GIVEN EXERCISE — Between the lines holding "Screen dimensions: 1270x952" and "coord(26,74)", inclusive, swap "exercise" for "drill" and reproduce only those lines with nothing else altered. Omit the pictures.

INPUT ROWS —
#####
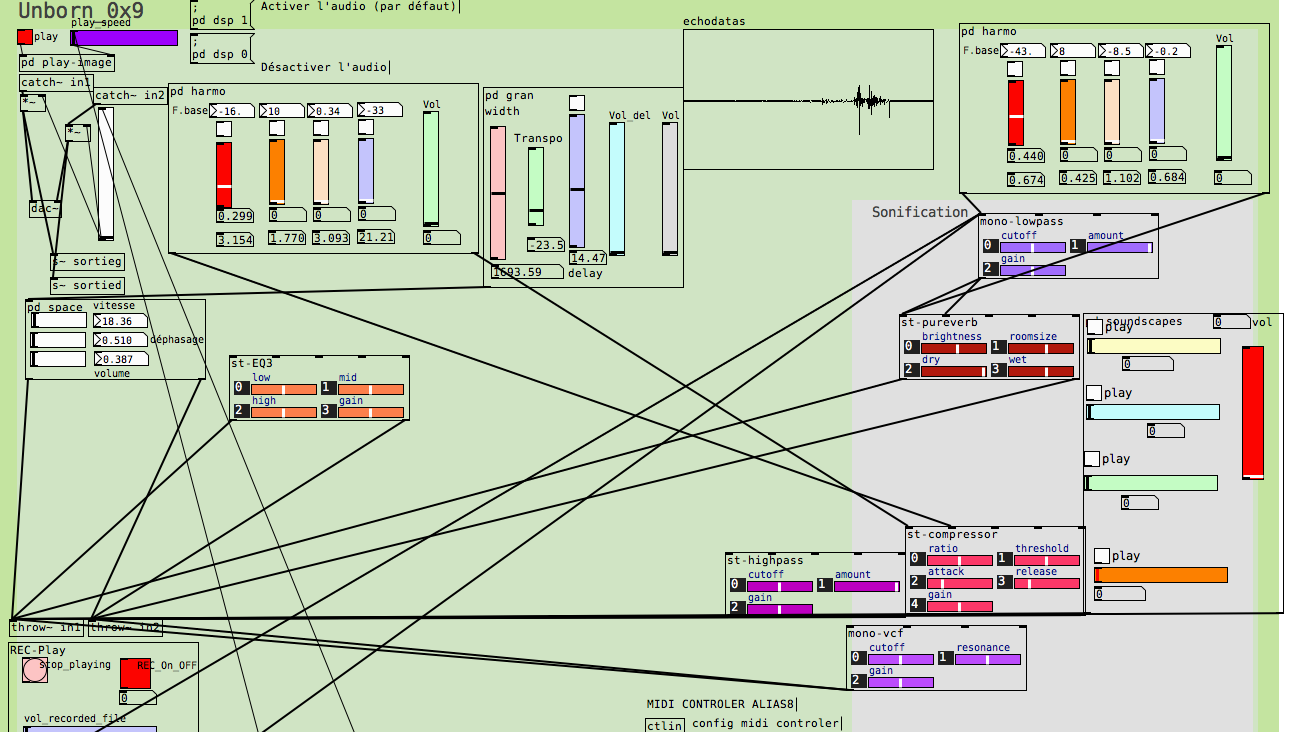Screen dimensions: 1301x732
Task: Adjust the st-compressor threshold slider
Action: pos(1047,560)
#####
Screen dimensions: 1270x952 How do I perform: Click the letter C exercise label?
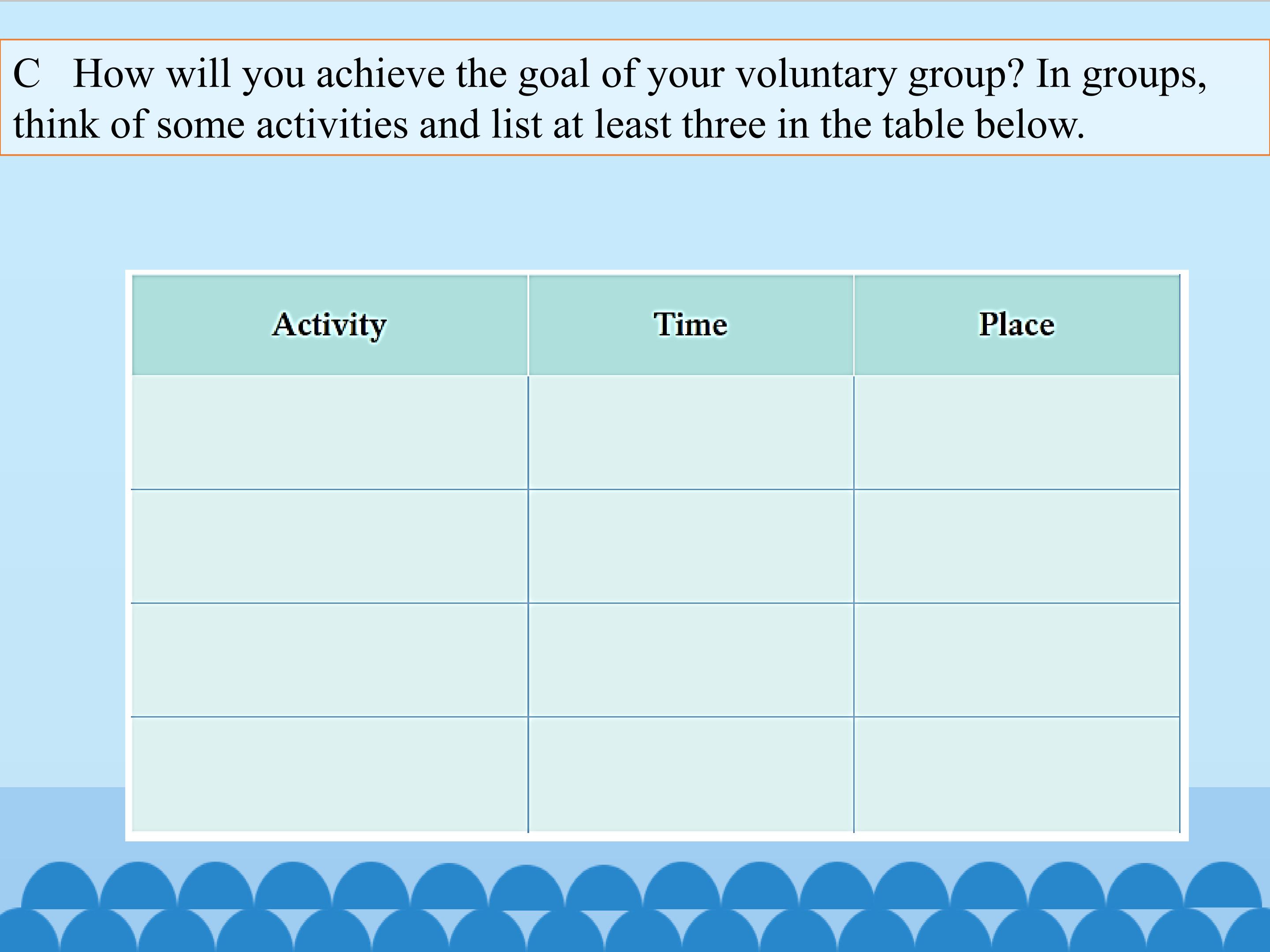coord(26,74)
#####
IN RESPONSE —
Screen dimensions: 1270x952 How do I perform: Click the letter C drill label?
coord(26,74)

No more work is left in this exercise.